サラのおはなし
私はサラです。
森に住んでいます。
動物たちと木の実を食べたり、お散歩したり、ふざけたりしています。
ここから遠くの様子を、風が運んで教えてくれます。鳥は、人間の様子を詳しく教えてくれます。
夜には満天に広がる星々と、気の遠くなるような歴史の話をします。
眠くなったら、シンと静まり返った闇に、すっぽりと包まれながら、安心して休みます。
森から少し離れたところに、コミュニティがいくつかあって、私は、湖に映るコミュニティの様子を見たりするのも好きです。
湖は、私にいろんなことを教えてくれます。
過去にあったことも、未来におこることも。
遠く離れた場所で起こった事でさえ、まるで、その場に私もいるかのように、水面に映し出して伝えてくれます。

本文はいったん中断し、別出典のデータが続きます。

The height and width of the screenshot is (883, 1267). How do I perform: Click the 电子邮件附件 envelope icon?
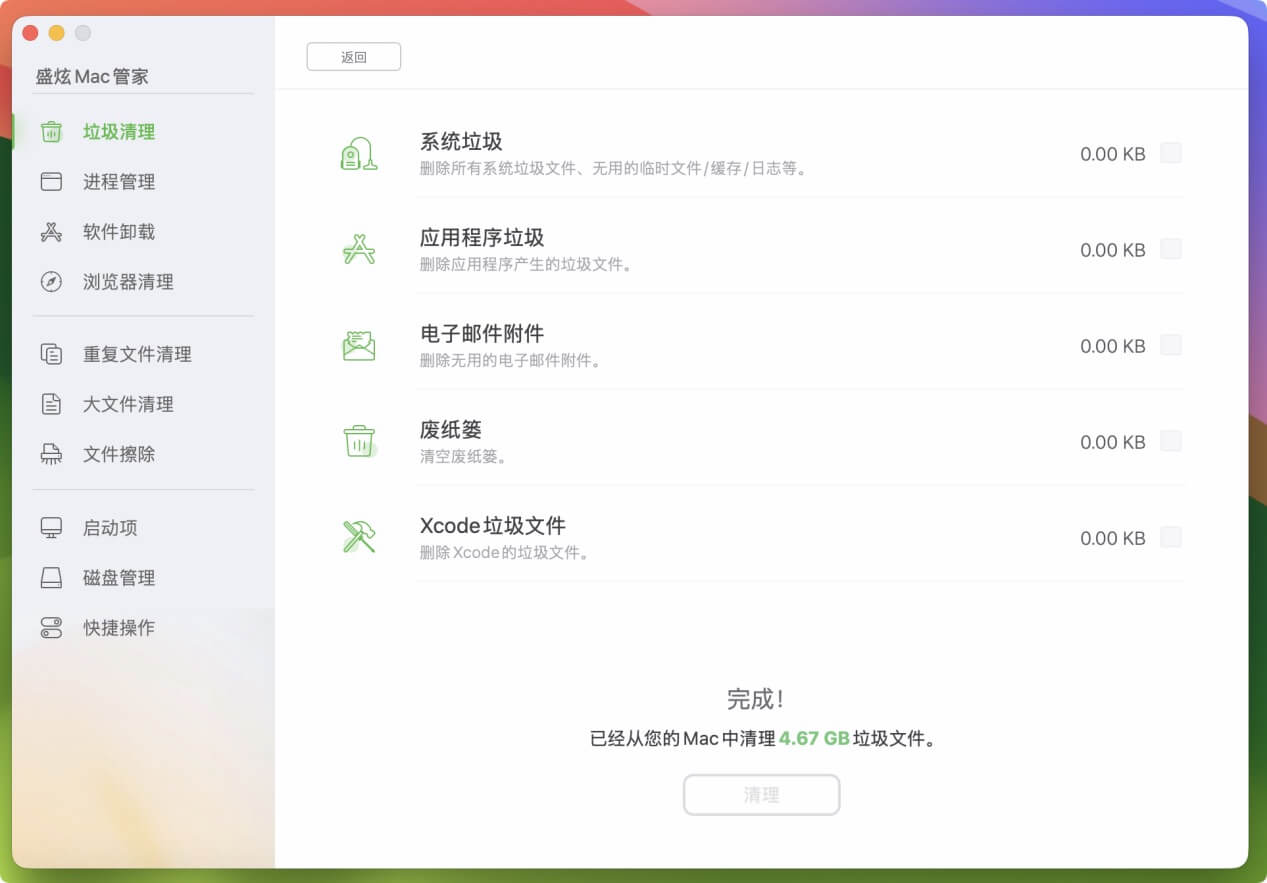359,345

コミュニティでは、ときに争い事が起きます。大小はありますが、人間同士の摩擦が生み出すのは、喜びや楽しさばかりではないようです。
その為、苦しみや、悲しみを抱えた人間が、たまに私を訪ねに来ます。
人間が到着する前に、鳥が状況を説明してくれるお陰で、その人間の置かれた立場を思いやることができます。そんなとき、風は、人間の感情を運んでくれます。お陰で、とても心を痛めている人間に、どんな言葉をかけたらいいのか、事前に木々に相談できます。花々たちは、その人間のために、優しさのエッセンスを惜しみなくわけてくれます。
森のものたちは、みんな同情的で、人間が元気になるように、耳元でささやきかけています。地面は温かく迎え、光は穏やかに注ぎます。
するとまもなく、その人間は「寂しくないか?」「コミュニティへ来てはどうか?」と、私を心配してくれるまでに、すっかり回復します。本来の明るさを取り戻した様子が、とっても嬉しくて、私はつい、はしゃいでしまいます。そしていつも、コミュニティでしか手に入らないものを、私にくれます。
人間は、私の声以外の声は聞こえませんが、森の優しさを、どこかで気づくのでしょう。すっかり元気になって、またコミュニティへ戻っていくのでした。